Thanks so much for your help. I do have one concern. Every time I load up my PC an Ewido window pops up and finds a new Trojan installer and offers to clean it. This leads me to believe that something is still trying to run these programs? This is the file that Ewido caught and cleaned this morning upon a fresh boot of my computer...

tp7543.exe

LOCATION: C:\Docume~1\Corey\Locals\Temp

My Hijack Log still looks exactly the same, probable because Ewido killed this file before it could execute. Can I get rid of this file in the first place? :tazz:

Corey

#13
Crustyoldbloke

Posted 04 June 2005 - 09:08 AM

Old Malware Surgeon with a shaky scalpel

Retired Staff
15,131 posts

Hello Corey

I think your suspicions may be well founded.

Please delete your temporary files.

Double Click My Computer (WinXP: Navigate to Start >My Computer)

You will see an icon representing your harddrive (most likely C: Drive) Right Click on the hard drive icon and click Properties at the bottom of the fly out window.

On the very first tab (General) you will see a button labelled "Disk Cleanup"...click that button.

Make sure the following are checked:Downloaded Program Files
Temporary Internet Files and
Recycle Bin
Click OK and Disk Cleanup will delete those files for you.

#14
Alienbaby74

Posted 04 June 2005 - 12:53 PM

Member

Topic Starter
Member
31 posts

Cleaned my temp files. Here is the last log from Ewido.

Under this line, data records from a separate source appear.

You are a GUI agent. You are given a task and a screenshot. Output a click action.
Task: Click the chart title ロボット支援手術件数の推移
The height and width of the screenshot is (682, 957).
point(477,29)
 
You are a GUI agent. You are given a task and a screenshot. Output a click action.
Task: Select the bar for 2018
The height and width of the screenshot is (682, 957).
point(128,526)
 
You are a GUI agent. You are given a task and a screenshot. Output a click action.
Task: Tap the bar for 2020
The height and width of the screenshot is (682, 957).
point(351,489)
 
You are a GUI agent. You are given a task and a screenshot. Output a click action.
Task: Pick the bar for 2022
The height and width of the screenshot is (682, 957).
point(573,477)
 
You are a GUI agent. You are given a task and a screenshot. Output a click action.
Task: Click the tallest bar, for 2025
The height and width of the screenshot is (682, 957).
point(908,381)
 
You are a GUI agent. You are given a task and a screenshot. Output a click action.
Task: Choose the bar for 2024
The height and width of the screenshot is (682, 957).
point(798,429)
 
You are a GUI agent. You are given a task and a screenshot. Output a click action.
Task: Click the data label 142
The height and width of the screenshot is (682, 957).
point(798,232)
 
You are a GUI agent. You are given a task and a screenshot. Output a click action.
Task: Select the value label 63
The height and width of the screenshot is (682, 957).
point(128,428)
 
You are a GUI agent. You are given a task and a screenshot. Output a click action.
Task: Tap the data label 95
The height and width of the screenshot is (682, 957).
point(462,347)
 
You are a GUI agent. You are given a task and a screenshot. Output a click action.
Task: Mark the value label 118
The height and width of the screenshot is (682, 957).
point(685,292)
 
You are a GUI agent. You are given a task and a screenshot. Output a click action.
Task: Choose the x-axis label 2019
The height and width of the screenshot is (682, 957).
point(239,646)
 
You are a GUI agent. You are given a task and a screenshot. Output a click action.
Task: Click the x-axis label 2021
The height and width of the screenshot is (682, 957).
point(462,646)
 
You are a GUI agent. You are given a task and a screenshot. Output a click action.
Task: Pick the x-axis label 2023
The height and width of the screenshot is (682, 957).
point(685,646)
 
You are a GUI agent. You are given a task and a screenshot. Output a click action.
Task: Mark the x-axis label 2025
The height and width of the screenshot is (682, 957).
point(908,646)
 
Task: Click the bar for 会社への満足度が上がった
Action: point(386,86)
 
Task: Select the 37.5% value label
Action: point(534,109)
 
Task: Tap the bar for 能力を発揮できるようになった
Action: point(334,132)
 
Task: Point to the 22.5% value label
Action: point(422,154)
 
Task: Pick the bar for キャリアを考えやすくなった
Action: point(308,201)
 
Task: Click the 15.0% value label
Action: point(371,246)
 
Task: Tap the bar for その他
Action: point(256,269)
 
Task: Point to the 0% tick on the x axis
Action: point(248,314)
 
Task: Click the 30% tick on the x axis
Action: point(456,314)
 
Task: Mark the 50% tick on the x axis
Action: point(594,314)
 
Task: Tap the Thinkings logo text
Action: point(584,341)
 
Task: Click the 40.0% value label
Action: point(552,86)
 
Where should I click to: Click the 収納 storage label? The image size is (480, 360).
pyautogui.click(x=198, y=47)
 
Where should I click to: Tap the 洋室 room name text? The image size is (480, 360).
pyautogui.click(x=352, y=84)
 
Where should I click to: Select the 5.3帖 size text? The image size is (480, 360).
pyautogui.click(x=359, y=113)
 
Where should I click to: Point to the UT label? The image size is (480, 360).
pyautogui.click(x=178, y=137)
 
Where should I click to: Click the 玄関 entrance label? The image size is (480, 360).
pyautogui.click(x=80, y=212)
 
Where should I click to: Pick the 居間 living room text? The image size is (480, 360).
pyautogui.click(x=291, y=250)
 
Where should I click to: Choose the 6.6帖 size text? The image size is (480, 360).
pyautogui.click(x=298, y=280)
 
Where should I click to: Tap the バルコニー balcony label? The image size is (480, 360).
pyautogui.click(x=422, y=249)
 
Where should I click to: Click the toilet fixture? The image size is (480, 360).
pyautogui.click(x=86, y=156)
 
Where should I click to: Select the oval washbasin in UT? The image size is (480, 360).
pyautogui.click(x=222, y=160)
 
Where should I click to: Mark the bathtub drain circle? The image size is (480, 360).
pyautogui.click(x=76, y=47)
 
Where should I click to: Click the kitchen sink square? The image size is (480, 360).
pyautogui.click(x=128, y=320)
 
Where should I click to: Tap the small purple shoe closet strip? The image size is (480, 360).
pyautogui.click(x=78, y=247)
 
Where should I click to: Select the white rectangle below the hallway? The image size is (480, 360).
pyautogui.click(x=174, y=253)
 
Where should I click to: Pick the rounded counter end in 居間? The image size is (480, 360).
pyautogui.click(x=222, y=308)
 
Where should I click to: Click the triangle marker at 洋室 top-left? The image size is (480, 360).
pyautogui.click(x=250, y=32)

---------------------------------------------------------
ewido security suite - Scan report
---------------------------------------------------------

+ Created on: 2:41:16 PM, 6/4/2005
+ Report-Checksum: 39C01682

+ Date of database: 6/4/2005
+ Version of scan engine: v3.0

+ Duration: 210 min
+ Scanned Files: 95882
+ Speed: 7.59 Files/Second
+ Infected files: 5
+ Removed files: 5
+ Files put in quarantine: 5
+ Files that could not be opened: 0
+ Files that could not be cleaned: 0

+ Binder: Yes
+ Crypter: Yes
+ Archives: Yes

+ Scanned items:
C:\

+ Scan result:
C:\Documents and Settings\Corey\Cookies\corey@atdmt[1].txt -> Spyware.Tracking-Cookie -> Cleaned with backup
C:\Documents and Settings\Corey\Cookies\corey@doubleclick[2].txt -> Spyware.Tracking-Cookie -> Cleaned with backup
C:\Documents and Settings\Corey\Cookies\[email protected][2].txt -> Spyware.Tracking-Cookie -> Cleaned with backup
C:\Documents and Settings\Corey\Cookies\corey@hitbox[2].txt -> Spyware.Tracking-Cookie -> Cleaned with backup
C:\Documents and Settings\Corey\Local Settings\Temporary Internet Files\Content.IE5\91Q4W7JL\2.8.7.4[1].exe -> TrojanDownloader.Qoologic.n -> Cleaned with backup

::Report End

Upon reboot Ewido Guard catches the following still....

tp7543.exe in the same location as prev stated, it has this description...TrojanDownloader.Qoologic.n

Argh!!! So frustrating. :tazz:

#15
Crustyoldbloke

Posted 04 June 2005 - 02:27 PM

Old Malware Surgeon with a shaky scalpel

Retired Staff
15,131 posts

Hello Corey

Where did that one come from? Must have sneaked in whilst we were busy. And it's a bad one too; good job you know me isn't it? :tazz:

Download.
FindQoologic-Narrator.zip

Extract (unzip) the files inside into their own folder called FindQoologic.

Open the FindQoologic folder.

Locate and double-click the Find-Qoologic.bat file to run it.

Wait until a text opens, post it in a reply to your thread long with a new HJT log.

Then do not shut down your PC, leave it on, and I'll tell you what we are looking for hope fully.